Calvino’s Cosmicomics

photoItalo Calvino. The Complete Cosmicomics. Houghton Mifflin Harcourt, 2014. $24.00. Call (504) 524-2940 or visit us to purchase a copy!

This beautiful new edition of Italo Calvino’s Cosmicomics brings together all of the Cosmicomics for the first time in one place, including a few stories that have never before been translated into English. If you have never read these stories before, you are in for a treat: Calvino’s vision of a primordial universe as playground for his protagonist Qfwfq is transportative. We follow Qfwfq and his friends from the Big Bang through to the creation of life on earth and evolution. One of the most beautiful stories is the first, “The Distance of the Moon,” in which Qfwfq remembers when the moon passed so close to earth that he and his companions would take a boat out to the sea and climb a ladder to its surface.
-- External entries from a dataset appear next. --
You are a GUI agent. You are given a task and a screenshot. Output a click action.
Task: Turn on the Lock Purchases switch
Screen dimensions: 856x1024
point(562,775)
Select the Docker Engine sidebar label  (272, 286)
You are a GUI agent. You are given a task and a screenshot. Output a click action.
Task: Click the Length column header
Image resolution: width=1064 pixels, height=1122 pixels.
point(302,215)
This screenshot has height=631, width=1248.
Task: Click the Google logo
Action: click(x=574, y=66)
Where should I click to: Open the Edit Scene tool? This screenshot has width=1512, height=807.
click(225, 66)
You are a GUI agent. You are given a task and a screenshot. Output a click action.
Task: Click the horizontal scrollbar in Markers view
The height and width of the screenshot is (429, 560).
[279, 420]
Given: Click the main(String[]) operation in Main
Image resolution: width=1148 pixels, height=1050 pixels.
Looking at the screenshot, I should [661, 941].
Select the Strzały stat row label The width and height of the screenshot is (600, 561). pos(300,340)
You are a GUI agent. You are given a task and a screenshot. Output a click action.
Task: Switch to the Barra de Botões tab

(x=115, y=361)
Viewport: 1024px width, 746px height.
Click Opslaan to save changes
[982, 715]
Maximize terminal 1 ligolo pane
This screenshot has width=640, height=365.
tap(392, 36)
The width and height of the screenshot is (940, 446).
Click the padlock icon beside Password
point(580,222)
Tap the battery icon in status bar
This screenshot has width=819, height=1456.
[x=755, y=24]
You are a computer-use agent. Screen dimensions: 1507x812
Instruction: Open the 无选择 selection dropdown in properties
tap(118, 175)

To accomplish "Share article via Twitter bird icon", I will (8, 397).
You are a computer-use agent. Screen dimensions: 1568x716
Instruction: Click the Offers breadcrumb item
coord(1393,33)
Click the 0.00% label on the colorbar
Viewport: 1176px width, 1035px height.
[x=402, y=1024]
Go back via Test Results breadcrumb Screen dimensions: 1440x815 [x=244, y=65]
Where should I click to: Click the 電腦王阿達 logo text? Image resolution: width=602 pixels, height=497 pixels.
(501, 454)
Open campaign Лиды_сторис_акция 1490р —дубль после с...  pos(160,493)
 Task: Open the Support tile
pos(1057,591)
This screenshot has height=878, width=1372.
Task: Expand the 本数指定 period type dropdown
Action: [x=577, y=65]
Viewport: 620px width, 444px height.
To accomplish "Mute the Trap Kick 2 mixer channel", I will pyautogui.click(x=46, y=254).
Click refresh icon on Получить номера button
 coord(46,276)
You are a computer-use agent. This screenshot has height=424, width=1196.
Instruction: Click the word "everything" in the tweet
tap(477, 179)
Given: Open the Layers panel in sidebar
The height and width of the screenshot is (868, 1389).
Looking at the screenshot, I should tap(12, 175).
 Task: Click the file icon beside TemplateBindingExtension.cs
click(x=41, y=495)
He tells us,

    On those nights the water was very calm, so silvery it looked like mercury,
    and the fish in it, violet-coloured, unable to resist the Moon’s attraction,   
    rose to the surface, all of them, and so did the octopuses and the saffron
    medusas. There was always a flight of tiny creatures–little crabs, squid, and
    even some weeds, light and filmy, and coral plants–that broke from the
    sea and ended up on the Moon, hanging down from that lime-white ceiling,
    or else they stayed in midair, a phosphorescent swarm we had to drive off,
    waving banana leaves at them.
  
Calvino’s prose is where poetry and science mingle, and these stories, collected for the first time in their entirety, tell not only of the creation of the universe, but of love and loss. These tales are richly imagined, and the stunning images of the early universe as envisioned by Calvino will stay with you for a long, long time.